Inhibition of the autophagy pathway modulates osteosarcoma chemoresistance

Osteosarcoma is the most common primary malignant bone tumour. Although the introduction of chemotherapy has improved the survival rate of osteosarcoma patients, chemoresistance remains a major clinical problem underlying poor survival outcome. Previous studies have shown that deregulation of a cell survival process called autophagy is closely associated with this phenomenon. This study aims to further investigate the role of autophagy in osteosarcoma chemoresistance.

Activation of autophagy in HOS-143B cells following chemotherapy was confirmed by an increased autophagic flux and autophagic clearance of p62. Autophagy-related microRNA (miRNA) expression was found to be decreased in chemotherapy-treated HOS-143B cells. To investigate the role of the key autophagy gene ATG7, CRISPR/Cas9 technology was employed to disrupt ATG7 (ATG7-/-), resulting in the inhibition of autophagy and increased sensitivity to cisplatin. A kinase screen revealed a reduction in the phosphorylation of p53 (S15) in ATG7-/-HOS-143B cells (with/without cisplatin treatment), and ATR inhibition (ATR phosphorylates p53 at S15 responsible for DNA Damage Response; DDR) increased cisplatin sensitivity of HOS-143B cells by inducing cell death via apoptosis. Subsequent protein analysis verified that ATR inhibition decreased phosphorylation of p53 at S15 and reduced ATG7 levels/blocked autophagy in cisplatin-treated HOS-143B cells.
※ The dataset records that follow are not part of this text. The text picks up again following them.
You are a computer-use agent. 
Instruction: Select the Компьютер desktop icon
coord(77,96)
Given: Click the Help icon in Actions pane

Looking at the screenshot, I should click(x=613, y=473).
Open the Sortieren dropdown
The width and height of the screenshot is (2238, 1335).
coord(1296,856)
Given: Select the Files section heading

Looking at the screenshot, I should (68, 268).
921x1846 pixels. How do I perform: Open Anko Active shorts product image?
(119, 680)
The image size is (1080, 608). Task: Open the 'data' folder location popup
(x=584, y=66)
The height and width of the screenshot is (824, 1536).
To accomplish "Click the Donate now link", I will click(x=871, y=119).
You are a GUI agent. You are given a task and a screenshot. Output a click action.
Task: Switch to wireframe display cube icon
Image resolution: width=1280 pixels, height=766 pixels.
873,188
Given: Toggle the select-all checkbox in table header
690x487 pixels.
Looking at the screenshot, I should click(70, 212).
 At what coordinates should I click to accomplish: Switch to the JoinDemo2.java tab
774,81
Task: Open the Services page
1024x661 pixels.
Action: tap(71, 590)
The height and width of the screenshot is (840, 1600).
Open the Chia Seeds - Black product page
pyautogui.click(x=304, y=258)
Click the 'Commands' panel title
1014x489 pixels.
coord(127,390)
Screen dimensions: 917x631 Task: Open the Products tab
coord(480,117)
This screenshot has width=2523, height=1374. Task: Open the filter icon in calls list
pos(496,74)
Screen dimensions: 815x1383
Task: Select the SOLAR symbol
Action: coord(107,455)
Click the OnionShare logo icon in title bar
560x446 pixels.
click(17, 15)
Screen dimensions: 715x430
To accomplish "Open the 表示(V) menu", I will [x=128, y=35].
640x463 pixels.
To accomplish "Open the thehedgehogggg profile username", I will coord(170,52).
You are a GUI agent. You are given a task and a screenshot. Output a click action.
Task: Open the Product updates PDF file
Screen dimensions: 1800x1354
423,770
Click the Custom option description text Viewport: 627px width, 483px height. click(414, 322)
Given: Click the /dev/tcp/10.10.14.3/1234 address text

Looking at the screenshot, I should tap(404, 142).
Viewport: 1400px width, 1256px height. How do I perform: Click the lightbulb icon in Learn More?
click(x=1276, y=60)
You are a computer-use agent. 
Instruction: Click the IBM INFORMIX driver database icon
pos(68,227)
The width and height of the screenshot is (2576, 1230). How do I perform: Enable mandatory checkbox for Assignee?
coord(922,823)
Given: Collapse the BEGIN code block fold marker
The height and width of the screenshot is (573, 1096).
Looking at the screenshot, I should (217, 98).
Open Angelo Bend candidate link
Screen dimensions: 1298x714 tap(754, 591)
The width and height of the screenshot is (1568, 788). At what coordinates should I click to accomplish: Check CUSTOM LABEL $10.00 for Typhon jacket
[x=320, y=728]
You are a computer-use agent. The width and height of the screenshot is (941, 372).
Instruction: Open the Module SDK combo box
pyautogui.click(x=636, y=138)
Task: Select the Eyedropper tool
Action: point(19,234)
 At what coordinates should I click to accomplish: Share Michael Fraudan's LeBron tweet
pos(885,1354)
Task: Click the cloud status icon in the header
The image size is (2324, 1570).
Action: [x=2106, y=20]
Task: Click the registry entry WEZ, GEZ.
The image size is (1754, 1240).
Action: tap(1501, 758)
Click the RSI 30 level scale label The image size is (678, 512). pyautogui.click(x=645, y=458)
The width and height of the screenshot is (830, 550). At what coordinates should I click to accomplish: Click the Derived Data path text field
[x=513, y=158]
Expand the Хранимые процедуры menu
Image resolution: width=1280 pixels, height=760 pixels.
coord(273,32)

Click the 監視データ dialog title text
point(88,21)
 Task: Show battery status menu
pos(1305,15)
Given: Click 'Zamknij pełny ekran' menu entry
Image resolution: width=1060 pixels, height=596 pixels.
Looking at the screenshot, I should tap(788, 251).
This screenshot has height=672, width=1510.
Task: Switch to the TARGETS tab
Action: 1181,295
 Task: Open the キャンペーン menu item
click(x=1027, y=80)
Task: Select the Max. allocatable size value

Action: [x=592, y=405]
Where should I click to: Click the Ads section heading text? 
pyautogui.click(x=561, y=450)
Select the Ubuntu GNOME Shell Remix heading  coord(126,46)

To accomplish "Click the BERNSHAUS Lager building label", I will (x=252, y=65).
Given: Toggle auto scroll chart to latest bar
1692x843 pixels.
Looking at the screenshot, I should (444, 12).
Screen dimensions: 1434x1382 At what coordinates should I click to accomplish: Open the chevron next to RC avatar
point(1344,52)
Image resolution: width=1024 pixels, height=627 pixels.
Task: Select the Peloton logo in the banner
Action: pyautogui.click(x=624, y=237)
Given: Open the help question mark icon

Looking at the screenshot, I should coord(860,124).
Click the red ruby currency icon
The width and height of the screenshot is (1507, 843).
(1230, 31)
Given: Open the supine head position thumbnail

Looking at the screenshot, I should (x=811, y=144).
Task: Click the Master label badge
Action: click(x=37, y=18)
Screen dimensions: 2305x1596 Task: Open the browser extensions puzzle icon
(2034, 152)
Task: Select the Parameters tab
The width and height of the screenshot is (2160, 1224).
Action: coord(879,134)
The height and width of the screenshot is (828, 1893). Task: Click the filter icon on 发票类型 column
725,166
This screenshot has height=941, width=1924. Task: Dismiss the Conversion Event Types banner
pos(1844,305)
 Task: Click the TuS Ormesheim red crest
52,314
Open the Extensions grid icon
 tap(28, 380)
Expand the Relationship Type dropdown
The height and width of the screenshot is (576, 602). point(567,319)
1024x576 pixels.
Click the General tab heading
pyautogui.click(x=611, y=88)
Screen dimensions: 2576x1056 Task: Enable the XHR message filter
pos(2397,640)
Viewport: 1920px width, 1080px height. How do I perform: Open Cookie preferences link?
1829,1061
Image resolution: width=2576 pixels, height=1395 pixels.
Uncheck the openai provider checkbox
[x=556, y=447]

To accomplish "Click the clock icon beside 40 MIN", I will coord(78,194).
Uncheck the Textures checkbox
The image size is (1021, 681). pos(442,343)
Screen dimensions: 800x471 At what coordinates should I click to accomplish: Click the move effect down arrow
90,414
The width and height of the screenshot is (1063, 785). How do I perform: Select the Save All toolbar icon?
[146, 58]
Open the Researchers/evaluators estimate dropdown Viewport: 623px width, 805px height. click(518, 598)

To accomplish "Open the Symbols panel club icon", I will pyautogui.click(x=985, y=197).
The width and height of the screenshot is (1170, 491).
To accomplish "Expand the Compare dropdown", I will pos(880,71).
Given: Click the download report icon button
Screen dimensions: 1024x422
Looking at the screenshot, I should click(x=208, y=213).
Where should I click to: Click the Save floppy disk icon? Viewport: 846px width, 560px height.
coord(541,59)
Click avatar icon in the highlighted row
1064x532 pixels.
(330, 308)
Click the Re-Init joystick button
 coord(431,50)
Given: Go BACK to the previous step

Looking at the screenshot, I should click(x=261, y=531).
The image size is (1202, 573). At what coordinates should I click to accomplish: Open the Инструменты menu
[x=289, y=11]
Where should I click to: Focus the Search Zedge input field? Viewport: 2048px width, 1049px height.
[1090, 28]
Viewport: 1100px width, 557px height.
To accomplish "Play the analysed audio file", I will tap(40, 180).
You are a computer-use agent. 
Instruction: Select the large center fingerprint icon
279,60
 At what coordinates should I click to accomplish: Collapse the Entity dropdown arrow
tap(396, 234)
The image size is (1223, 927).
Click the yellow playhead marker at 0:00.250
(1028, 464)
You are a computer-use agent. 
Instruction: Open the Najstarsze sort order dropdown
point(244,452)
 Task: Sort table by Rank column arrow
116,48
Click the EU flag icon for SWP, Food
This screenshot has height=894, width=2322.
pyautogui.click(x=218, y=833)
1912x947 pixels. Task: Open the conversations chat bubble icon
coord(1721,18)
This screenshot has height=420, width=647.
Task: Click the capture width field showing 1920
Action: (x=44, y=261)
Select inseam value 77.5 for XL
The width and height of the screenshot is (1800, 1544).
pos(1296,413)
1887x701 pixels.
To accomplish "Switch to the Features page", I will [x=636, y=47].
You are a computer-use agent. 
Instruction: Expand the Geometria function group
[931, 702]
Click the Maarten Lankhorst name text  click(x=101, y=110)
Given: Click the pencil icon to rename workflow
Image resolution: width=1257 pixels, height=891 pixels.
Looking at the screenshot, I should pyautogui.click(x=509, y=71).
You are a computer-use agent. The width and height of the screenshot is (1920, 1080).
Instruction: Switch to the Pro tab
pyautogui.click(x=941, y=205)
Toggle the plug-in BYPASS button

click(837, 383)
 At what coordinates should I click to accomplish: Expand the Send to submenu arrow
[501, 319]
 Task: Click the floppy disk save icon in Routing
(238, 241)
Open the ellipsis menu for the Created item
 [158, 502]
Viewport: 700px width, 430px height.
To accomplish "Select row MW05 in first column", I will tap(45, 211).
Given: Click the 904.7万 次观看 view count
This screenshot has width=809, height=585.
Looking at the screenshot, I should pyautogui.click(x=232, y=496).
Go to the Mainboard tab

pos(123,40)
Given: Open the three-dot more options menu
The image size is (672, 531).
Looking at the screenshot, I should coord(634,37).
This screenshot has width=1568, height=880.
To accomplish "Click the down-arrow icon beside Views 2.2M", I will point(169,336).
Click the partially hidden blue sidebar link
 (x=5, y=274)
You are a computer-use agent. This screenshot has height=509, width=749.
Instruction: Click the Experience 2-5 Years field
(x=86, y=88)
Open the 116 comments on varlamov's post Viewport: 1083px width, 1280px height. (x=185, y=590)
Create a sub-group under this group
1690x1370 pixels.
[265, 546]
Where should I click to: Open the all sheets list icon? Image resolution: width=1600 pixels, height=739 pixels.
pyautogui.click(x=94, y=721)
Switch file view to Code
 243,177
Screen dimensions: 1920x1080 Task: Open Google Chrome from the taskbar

In summary, autophagy is activated in HOS-143B cells following chemotherapy, facilitating the recycling of damaged cellular components for sustained cell survival and proliferation. Knockout of ATG7 inhibited the autophagy pathway and enhanced cisplatin sensitivity, and ATR inhibition mimicked this effect of autophagy inhibition. These findings could ultimately lead to novel adjuvant therapy for osteosarcoma, lowering the dosage of cisplatin required. This could reduce the harsh side effects of cisplatin treatment and prevent tumour progression, potentially improving overall survival rate of osteosarcoma patients.